Tese una mano a Beatrix per aiutarla e si avviarono verso l'uscita.
Nessuna delle due era dell'umore per chiacchierare, né avevano idea di cosa dire o pensare riguardo a quel macabro ritrovamento. Di conseguenza il percorso di ritorno fu un lento cammino accompagnato da uno spesso silenzio, solo quando finalmente furono fuori le parole tornarono a riaffiorare sulle loro labbra.
- Nevica.- sussurrò Beatrix.
I candidi fiocchi scendevano dal cielo lievi e fitti, depositandosi al suolo a formare un sottile strato bianco che copriva tutto ciò che toccava.
Pare sia arrivato l'inverno.- osservò Annabeth.
- Senza fretta si diressero al taxi che le aspettava sulla strada, a una decina di metri dalla recinzione arrugginita.
- Non denunceremo i morti.- disse a un tratto la fanciulla.

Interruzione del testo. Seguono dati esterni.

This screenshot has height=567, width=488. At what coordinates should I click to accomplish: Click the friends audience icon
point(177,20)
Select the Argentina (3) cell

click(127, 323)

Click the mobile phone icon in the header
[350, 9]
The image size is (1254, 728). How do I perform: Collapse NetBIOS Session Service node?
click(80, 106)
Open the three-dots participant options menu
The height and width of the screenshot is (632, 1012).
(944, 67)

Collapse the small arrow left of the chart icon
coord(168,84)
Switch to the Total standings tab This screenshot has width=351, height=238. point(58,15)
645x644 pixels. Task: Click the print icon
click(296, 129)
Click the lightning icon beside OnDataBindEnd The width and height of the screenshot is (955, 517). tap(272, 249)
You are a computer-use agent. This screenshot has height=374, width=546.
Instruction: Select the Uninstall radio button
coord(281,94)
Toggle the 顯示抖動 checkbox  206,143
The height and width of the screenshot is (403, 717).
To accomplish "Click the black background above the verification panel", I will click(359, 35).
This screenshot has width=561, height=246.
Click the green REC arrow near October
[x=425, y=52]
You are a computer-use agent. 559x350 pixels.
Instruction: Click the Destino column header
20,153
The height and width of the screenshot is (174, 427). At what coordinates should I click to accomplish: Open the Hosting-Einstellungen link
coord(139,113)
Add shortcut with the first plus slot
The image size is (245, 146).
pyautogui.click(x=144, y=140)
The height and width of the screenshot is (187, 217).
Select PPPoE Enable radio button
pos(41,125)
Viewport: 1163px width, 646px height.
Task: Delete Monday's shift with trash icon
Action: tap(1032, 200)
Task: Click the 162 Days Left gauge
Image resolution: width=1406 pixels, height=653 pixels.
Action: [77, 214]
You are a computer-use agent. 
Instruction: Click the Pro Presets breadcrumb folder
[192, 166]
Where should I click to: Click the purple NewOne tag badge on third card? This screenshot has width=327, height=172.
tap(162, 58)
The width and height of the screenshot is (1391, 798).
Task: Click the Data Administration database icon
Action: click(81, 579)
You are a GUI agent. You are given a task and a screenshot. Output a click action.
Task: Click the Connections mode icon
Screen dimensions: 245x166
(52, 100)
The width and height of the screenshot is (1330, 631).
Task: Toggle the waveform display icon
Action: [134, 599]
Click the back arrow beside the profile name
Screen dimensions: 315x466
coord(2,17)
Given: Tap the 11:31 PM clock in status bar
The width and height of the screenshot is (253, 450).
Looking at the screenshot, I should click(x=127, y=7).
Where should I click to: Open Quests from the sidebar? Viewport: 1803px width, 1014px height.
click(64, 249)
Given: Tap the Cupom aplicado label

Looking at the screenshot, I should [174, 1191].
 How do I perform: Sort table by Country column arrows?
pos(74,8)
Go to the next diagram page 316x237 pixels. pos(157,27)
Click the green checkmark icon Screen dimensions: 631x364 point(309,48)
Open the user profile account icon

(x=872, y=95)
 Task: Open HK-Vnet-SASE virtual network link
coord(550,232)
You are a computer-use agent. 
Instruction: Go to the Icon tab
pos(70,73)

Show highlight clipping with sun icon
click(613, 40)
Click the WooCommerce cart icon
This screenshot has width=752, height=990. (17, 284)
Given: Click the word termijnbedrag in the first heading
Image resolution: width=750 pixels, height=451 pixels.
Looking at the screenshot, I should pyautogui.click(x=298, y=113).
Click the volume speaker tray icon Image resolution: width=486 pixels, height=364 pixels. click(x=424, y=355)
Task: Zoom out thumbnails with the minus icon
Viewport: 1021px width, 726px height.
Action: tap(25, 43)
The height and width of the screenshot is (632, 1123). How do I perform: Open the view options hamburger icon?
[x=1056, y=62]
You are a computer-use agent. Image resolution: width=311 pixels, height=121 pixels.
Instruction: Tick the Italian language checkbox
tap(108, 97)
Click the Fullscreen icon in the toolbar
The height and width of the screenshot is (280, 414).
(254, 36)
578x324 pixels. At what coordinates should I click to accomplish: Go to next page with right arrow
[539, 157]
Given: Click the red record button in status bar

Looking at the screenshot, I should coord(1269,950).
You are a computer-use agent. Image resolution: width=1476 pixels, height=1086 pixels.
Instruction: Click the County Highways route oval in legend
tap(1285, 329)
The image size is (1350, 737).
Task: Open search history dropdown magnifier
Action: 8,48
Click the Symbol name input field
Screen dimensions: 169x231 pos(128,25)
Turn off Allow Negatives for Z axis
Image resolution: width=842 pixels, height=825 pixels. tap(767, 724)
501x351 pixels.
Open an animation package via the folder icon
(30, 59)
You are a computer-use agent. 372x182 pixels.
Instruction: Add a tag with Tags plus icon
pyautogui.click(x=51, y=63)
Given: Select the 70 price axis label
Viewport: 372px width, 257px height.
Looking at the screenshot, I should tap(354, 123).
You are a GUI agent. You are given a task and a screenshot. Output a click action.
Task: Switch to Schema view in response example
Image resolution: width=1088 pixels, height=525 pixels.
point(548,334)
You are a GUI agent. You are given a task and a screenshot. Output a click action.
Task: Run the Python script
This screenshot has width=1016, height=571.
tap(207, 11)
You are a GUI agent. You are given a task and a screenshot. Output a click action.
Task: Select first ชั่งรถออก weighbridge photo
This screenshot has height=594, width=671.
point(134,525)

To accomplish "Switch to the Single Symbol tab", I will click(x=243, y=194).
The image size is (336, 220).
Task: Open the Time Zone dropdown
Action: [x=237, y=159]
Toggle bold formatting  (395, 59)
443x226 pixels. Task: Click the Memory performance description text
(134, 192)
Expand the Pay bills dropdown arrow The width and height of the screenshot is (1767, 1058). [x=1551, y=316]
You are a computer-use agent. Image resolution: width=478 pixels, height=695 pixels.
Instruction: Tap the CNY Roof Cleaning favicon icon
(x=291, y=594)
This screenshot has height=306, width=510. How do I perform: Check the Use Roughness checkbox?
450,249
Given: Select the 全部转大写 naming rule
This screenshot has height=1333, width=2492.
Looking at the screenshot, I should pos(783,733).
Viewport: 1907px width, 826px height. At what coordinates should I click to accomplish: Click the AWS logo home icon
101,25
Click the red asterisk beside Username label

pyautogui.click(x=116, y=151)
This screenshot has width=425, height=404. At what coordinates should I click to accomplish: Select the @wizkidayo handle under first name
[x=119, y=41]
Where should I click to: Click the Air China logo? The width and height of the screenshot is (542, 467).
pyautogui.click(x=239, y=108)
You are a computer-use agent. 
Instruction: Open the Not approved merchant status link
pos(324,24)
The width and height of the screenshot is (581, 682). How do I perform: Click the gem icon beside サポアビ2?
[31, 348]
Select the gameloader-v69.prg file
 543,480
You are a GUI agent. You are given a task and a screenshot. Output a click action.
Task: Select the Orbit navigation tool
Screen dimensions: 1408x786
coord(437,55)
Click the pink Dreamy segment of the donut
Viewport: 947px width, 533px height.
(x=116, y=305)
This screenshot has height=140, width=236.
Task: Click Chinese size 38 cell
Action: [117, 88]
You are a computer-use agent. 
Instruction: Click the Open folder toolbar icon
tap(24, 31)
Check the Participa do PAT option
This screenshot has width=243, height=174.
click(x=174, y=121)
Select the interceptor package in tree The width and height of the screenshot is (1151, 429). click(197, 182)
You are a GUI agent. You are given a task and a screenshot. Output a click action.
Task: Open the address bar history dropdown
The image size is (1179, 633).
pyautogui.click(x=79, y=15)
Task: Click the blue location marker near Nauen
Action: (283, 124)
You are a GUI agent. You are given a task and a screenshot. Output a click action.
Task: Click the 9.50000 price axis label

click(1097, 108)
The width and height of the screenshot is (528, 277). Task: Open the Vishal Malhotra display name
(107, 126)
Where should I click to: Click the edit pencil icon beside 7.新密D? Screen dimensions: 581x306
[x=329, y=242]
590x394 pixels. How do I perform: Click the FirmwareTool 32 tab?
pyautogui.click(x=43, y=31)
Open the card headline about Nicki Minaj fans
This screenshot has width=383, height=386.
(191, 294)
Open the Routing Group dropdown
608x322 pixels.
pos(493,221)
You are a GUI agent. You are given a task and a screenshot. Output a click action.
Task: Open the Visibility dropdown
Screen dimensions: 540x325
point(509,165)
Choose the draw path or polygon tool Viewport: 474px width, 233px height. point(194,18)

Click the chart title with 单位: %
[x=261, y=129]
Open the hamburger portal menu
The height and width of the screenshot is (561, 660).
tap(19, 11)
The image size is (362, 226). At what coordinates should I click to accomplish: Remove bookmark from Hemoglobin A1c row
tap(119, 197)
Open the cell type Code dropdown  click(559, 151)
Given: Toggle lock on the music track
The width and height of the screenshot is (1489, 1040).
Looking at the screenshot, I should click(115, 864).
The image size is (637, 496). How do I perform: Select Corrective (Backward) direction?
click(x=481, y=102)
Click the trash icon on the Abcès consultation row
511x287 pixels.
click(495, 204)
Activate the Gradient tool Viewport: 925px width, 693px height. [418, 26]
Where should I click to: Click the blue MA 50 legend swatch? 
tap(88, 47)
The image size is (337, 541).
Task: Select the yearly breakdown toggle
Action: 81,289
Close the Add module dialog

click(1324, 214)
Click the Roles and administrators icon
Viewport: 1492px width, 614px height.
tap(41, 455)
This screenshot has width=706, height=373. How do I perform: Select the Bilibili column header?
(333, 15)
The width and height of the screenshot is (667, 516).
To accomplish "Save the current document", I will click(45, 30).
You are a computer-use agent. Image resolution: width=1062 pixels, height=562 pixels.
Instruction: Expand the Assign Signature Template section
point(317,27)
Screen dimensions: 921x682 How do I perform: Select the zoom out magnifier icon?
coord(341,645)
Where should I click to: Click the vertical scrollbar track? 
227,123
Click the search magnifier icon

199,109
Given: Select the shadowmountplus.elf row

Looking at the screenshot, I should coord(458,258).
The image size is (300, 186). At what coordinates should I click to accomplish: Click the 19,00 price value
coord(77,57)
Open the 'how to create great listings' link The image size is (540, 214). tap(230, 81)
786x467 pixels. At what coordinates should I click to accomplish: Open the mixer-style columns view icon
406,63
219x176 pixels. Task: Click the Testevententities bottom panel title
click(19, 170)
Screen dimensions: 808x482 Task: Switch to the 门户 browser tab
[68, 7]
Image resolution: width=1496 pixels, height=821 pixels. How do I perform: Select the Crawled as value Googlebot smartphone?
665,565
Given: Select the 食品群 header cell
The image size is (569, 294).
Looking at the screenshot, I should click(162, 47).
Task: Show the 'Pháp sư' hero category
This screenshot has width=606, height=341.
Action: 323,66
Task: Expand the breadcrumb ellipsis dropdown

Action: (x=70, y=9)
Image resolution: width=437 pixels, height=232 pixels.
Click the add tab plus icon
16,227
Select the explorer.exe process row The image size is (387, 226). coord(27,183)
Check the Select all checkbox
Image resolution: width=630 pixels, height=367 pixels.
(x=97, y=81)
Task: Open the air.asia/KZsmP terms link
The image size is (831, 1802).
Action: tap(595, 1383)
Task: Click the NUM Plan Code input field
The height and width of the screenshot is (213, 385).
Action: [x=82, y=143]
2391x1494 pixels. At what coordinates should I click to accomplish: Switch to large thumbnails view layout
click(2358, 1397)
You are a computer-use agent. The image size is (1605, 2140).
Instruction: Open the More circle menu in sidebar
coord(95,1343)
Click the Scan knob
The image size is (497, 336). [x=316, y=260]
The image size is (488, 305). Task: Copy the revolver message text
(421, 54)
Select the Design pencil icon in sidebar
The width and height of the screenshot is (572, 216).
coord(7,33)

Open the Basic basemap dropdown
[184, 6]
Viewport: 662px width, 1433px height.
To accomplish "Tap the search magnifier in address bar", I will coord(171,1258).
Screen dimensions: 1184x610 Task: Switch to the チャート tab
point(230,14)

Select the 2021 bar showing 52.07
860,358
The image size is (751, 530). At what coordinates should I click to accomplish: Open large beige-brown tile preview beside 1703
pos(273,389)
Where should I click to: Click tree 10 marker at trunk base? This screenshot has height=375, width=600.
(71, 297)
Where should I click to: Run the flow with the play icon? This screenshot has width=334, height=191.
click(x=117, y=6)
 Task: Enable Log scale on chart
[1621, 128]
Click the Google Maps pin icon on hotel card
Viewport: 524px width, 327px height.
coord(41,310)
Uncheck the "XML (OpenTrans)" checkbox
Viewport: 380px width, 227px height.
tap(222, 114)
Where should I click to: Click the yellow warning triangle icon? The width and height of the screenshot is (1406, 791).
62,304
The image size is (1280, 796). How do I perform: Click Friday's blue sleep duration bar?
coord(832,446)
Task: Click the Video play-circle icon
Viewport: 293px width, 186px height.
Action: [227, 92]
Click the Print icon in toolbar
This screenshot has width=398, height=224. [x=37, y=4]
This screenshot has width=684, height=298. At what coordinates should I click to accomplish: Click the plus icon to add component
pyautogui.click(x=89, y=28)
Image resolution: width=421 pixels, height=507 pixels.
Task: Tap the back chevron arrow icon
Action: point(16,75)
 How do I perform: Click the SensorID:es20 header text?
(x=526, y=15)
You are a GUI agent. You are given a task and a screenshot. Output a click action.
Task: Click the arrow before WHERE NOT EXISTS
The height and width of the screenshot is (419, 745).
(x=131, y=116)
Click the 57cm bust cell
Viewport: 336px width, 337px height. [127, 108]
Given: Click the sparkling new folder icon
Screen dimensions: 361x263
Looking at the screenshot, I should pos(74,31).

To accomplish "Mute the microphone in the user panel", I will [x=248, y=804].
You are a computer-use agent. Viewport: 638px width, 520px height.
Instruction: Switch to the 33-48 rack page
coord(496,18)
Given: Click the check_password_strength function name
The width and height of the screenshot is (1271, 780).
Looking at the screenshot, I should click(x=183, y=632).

- Come?- chiese l'altra perplessa.
- Finiremmo per attirare l'attenzione, anche con una segnalazione anonima, ai giorni nostri nulla è poi così anonimo, senza contare gli indizi che potremmo perdere. Per il momento fingeremo di non saper nulla di questo posto è di non aver mai visto quello che abbiamo visto. Meno credono siano le informazioni in nostro possesso, maggiore sarà il nostro vantaggio.-
Annabeth si morse il labbro e guardò verso il cielo.
- Sarebbe interessante saper su chi...- osservò.
Beatrix aprì la portiera del taxi e le sorrise con quel suo fare furbetto.
- La vita è una lunga battaglia nelle tenebre. Lucrezio.-
Lei sospirò e scosse la testa rassegnata.